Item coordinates

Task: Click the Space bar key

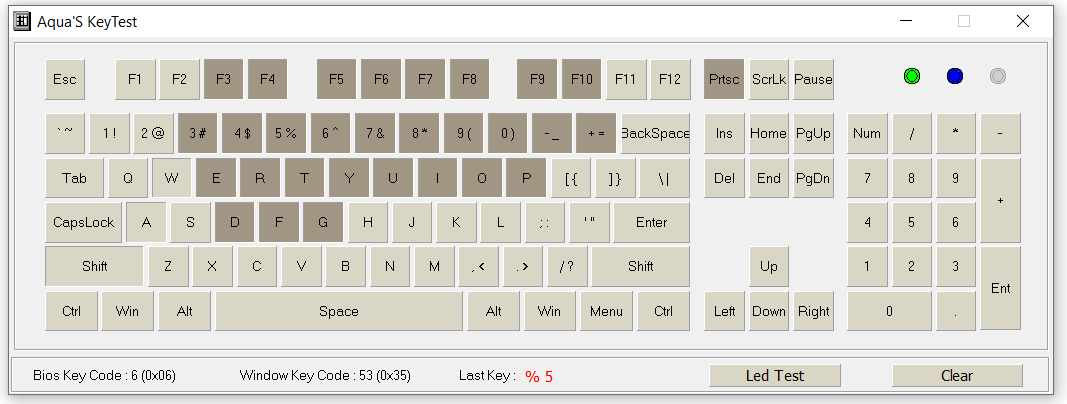Action: [339, 312]
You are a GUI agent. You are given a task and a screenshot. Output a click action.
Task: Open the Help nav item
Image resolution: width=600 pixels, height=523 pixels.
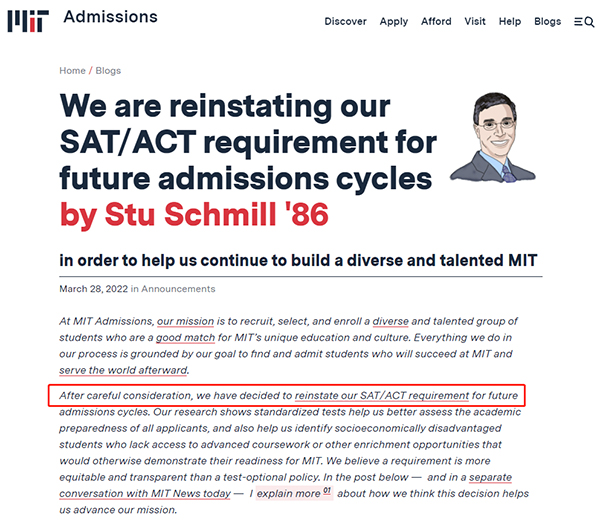click(x=510, y=22)
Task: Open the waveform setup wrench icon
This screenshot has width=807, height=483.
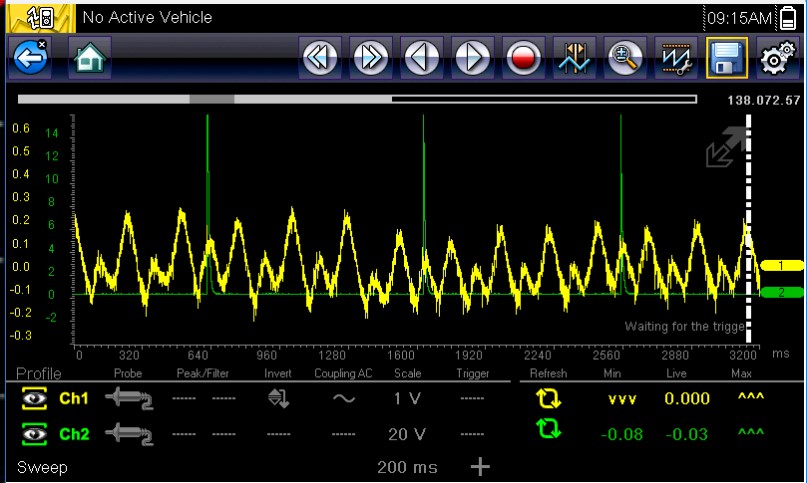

**What the task asks:** Reproduce all of the items with each "Open" swapped for "Select" and everything else unchanged. Omit the pictures.

**Output:**
Task: Click the Space bar key

Action: [339, 312]
You are a GUI agent. You are given a task and a screenshot. Output a click action.
Task: Select the Help nav item
Image resolution: width=600 pixels, height=523 pixels.
click(x=510, y=22)
Task: Select the waveform setup wrench icon
This screenshot has width=807, height=483.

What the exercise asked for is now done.